# [TO DO]
Reproduce the entries below verbatim, from the line containing "Click the yellow question mark help icon" through the line containing "Looking at the screenshot, I should (72, 255).", with both of those lines included.

# [INPUT FOR THIS TASK]
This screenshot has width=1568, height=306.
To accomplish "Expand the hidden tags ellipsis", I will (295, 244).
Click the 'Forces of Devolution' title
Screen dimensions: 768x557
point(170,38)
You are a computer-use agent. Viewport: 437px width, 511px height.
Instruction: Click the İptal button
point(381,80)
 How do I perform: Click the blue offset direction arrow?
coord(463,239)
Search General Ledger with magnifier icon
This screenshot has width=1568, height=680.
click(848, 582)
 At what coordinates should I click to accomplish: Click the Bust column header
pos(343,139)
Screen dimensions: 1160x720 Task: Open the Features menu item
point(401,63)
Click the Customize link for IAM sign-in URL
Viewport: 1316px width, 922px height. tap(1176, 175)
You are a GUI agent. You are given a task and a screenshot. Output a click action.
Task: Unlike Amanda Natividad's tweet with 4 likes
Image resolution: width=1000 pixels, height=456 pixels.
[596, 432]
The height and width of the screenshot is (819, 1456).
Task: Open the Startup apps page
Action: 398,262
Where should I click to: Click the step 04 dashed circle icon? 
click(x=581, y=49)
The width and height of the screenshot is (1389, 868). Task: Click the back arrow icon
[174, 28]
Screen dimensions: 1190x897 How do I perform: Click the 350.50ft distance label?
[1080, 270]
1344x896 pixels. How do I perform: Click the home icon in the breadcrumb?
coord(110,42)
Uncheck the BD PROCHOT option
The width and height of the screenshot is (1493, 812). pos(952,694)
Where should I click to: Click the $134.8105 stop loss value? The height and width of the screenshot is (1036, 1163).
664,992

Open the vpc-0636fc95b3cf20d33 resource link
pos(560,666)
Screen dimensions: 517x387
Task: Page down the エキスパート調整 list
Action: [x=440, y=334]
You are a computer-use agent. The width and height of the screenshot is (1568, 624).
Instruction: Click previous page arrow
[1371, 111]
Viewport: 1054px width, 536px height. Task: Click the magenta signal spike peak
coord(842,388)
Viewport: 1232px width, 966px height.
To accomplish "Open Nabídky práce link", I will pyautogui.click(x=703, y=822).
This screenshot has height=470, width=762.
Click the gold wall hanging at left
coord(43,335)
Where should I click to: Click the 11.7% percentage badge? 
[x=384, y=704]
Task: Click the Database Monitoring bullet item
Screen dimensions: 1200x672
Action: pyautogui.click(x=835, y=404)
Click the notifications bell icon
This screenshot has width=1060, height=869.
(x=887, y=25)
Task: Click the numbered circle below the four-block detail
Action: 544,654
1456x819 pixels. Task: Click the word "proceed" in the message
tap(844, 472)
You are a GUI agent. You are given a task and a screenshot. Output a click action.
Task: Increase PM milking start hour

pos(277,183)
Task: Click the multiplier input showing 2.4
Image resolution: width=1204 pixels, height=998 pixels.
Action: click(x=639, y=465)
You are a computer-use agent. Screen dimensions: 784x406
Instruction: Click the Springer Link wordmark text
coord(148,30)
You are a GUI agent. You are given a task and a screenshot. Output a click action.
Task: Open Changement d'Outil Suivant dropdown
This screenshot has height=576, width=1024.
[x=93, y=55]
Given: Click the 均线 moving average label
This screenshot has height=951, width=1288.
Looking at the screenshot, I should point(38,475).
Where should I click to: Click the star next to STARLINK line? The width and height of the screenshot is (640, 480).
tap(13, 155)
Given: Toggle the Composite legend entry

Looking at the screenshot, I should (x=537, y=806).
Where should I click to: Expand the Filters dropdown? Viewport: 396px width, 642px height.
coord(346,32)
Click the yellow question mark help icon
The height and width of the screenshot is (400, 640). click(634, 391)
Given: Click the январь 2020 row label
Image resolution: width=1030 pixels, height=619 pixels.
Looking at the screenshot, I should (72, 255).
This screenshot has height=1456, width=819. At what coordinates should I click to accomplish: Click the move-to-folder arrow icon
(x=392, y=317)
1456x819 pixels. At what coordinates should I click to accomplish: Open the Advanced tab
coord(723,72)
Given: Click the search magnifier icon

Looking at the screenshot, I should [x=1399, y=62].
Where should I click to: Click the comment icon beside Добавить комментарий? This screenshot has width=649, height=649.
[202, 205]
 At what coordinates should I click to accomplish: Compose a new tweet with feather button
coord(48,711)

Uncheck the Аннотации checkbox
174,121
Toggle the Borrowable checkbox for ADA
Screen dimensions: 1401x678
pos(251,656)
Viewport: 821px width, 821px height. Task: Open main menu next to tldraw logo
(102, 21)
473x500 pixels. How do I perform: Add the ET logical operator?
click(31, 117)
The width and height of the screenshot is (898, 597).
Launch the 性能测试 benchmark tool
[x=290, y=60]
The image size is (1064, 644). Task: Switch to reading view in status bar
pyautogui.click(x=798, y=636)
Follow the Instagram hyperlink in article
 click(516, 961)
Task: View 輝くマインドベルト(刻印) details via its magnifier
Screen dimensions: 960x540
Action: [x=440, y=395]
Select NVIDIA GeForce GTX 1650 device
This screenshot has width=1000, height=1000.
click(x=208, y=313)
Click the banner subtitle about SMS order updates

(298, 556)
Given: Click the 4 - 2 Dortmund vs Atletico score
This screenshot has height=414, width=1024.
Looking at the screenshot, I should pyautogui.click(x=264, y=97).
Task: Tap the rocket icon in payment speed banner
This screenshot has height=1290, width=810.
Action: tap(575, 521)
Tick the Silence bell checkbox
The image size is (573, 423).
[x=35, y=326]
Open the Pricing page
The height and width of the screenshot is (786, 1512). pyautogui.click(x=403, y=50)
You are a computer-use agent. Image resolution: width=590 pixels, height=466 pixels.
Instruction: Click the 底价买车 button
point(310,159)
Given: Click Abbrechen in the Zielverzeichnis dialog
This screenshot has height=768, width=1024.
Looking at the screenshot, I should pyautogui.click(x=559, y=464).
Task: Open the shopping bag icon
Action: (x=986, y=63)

# [ANSWER TO THIS EXERCISE]
Click the yellow question mark help icon
The height and width of the screenshot is (400, 640). click(634, 391)
Given: Click the январь 2020 row label
Image resolution: width=1030 pixels, height=619 pixels.
Looking at the screenshot, I should (72, 255).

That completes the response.